Market intelligence firm IDC recently released its fifth annual Digital Universe study which, using text and video, combines hard data and projections with analysis to highlight issues and opportunities. It also sets up the question that, in a world where the volume of data more than doubles every two years, should we just keep buying more storage, or are smarter approaches to data description, selection and retention, such as using metadata, required?
In 2010, the report claims, more than 1 trillion gigabytes (1 zettabyte) were stored on iPods, laptops, desktops, and servers worldwide. By the end of this year that figure will have exceeded 1.8 zettabytes, and there’s no sign of the pace slowing.
Meanwhile, since 2005, enterprise investment in IT has increased around 50 percent, reaching $4 trillion. This is despite the plummeting cost of an IT system’s building blocks, such as storage, which have dropped from almost $20 per gigabyte to less than $3 in the same period. IDC’s projections suggest that storage will cost mere cents in the next few years. And still the amount of data grows while the cost of IT to the enterprise rises.

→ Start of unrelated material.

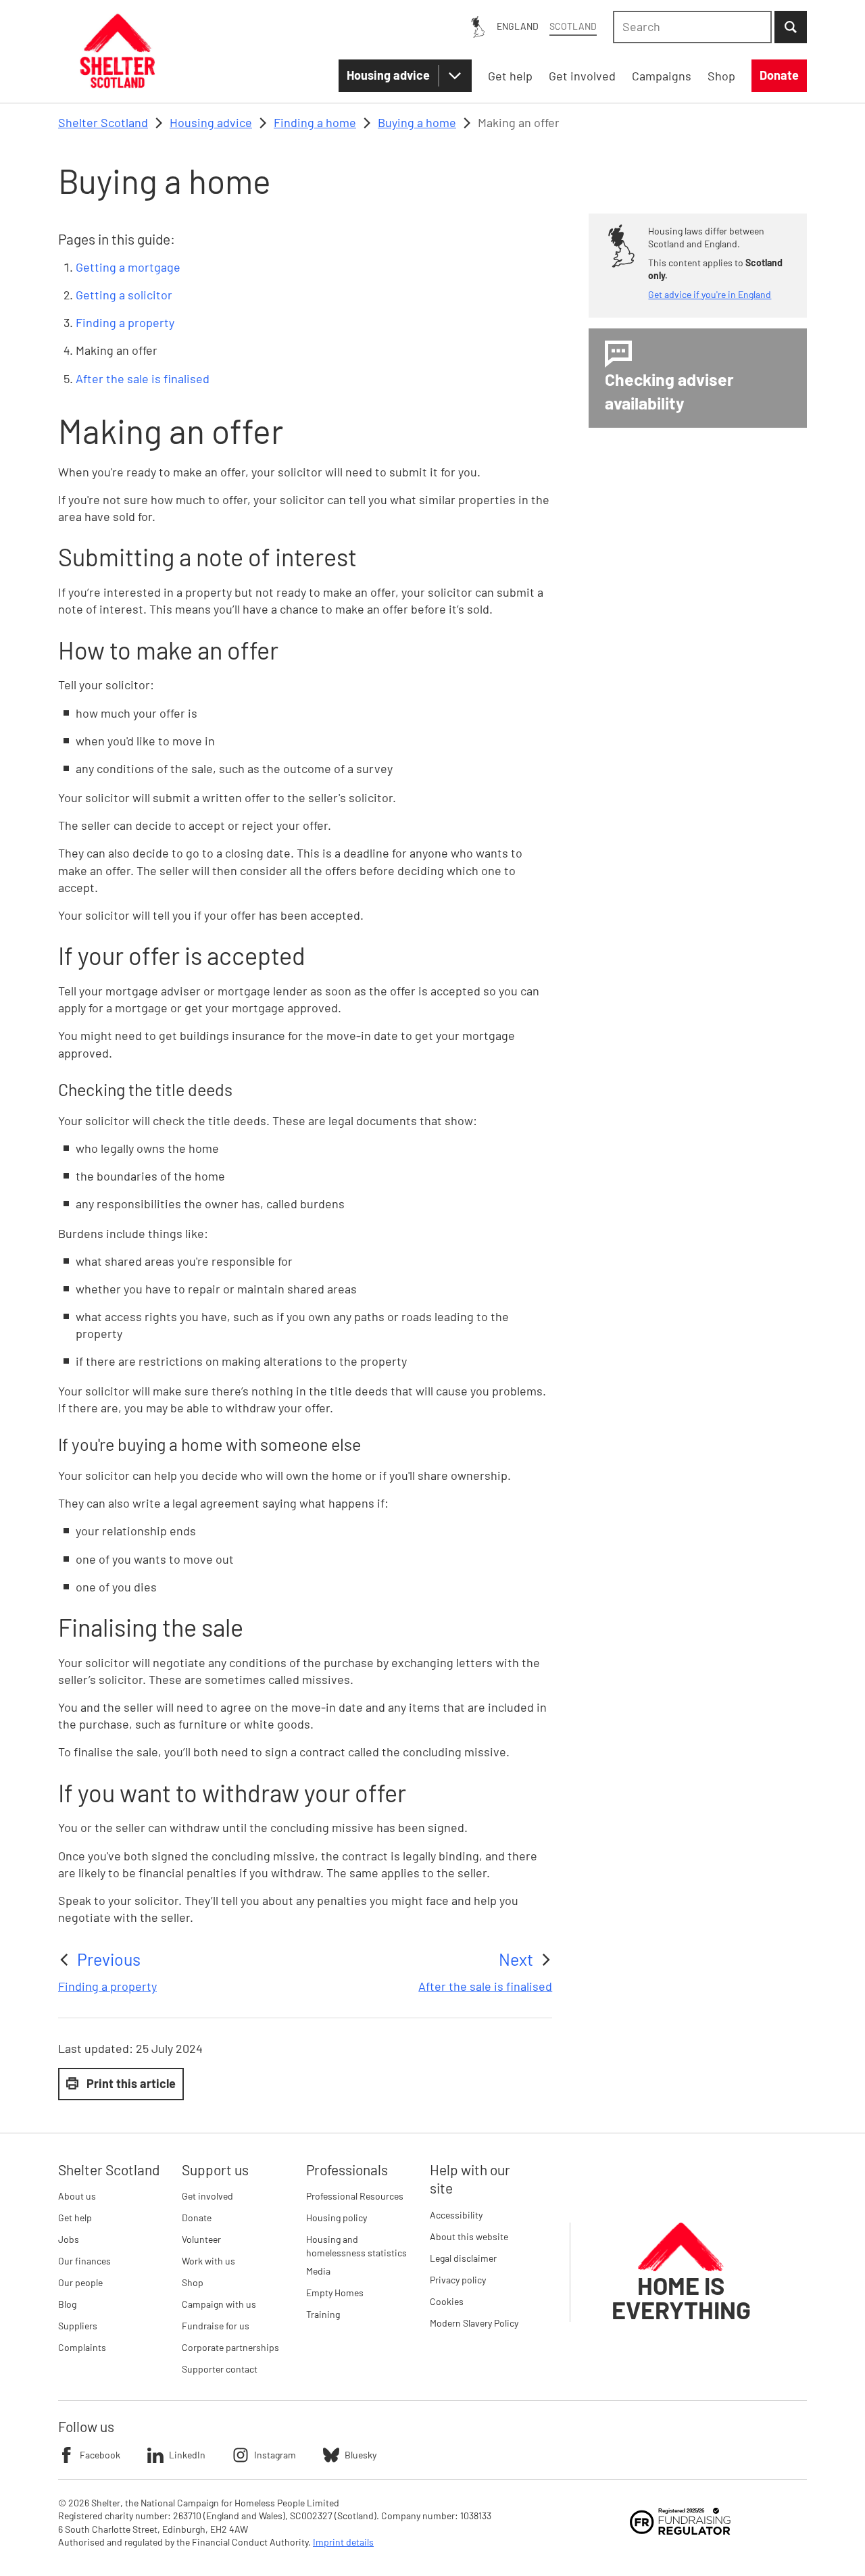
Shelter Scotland (103, 122)
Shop (192, 2282)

Despite fresh enthusiasm for big data, there remains a real danger that enterprises (and individuals) simply keep data because doing so is easier than actively deciding what can be discarded. Sensor logs, email inboxes, customer transaction data and more continue to fill enterprise storage arrays, and without robust data management policies in place the only realistic solution is often to keep buying additional storage. IDC appears to recognize this problem, suggesting that the “ultimate value of a big data implementation will be judged” on three guidelines:
- Does it provide more useful information [than the enterprise had access to previously]?
- Does it improve the fidelity of the information?

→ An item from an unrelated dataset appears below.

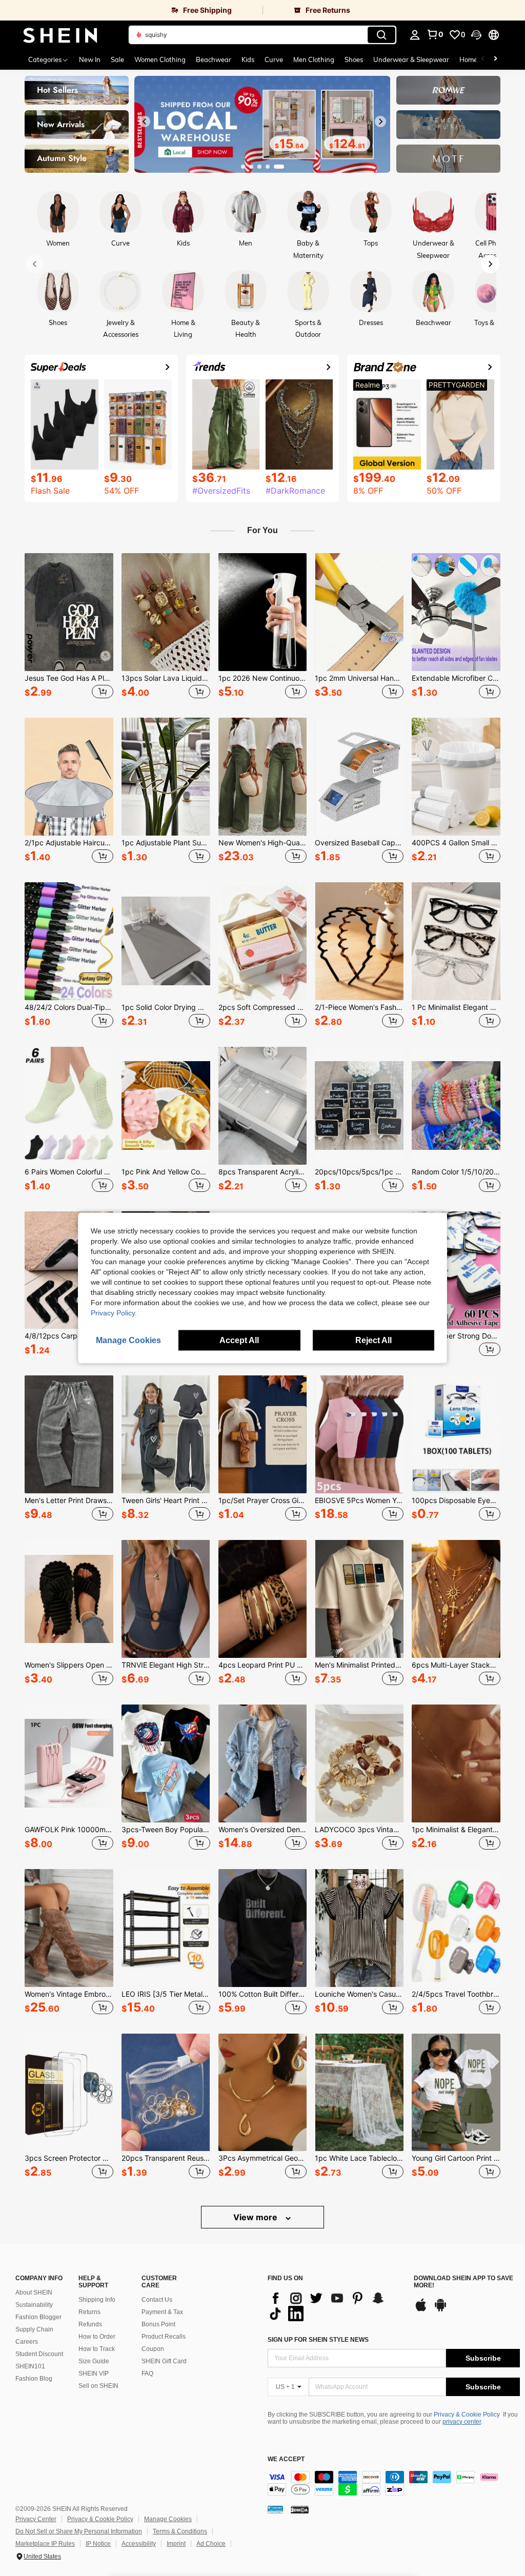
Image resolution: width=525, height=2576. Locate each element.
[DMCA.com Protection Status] (300, 2509)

- Does it improve the timeliness of the response?
While there is clear value in collecting and analyzing more data than ever before, simply storing everything by default is a strategy that is increasingly hard to defend. Storage may be getting cheaper, but it’s not free, and valuable data could disappear under an unquantifiable mass of poorly structured dross.
First among a set of calls to action that includes “master virtualization” and “move what you can to the cloud,” IDC exhorts CIOs to “investigate the new tools for creating metadata.” The report continues, “Big data will be a fountain of big value only if it can speak to you through metadata.” Metadata, or data about data, records the context within which data was captured. It describes the characteristics of the process that generates data (for example, the resolution of a camera photographing queues outside a store, and the interval between pictures). Metadata defines the structures in which data is stored, and lends meaning to cryptic codes and measurements.
The use of metadata remains less prevalent than we might expect. But where it can be applied cheaply and automatically as part of the process of data creation, it offers information architects and storage managers the means to effectively curate the data for which they are responsible. In many industries, the hardware and software already in use is generating this information automatically — even cheap consumer cameras record data about themselves and the environment around them as they take pictures. Information managers simply need to keep the data and start using it as part of their management workflow.
As data volumes grow ever larger, and as truly valuable data starts to represent a smaller proportion of the whole, metadata is going to become increasingly important. It will help companies understand the data they need, and it will help them to more systematically discard the data that they do not. We are already seeing acquisitions that bring data analysis solutions and storage hardware together. EMC’s acquisition of Greenplum last year is just one example of this trend. It points toward solutions that enable complex data analysis as well as intelligent management of all the data flowing through an enterprise. Metadata will be the key that enables those intelligent decisions to be made, finally slowing the rate at which enterprise data centers fill with ever-more storage arrays.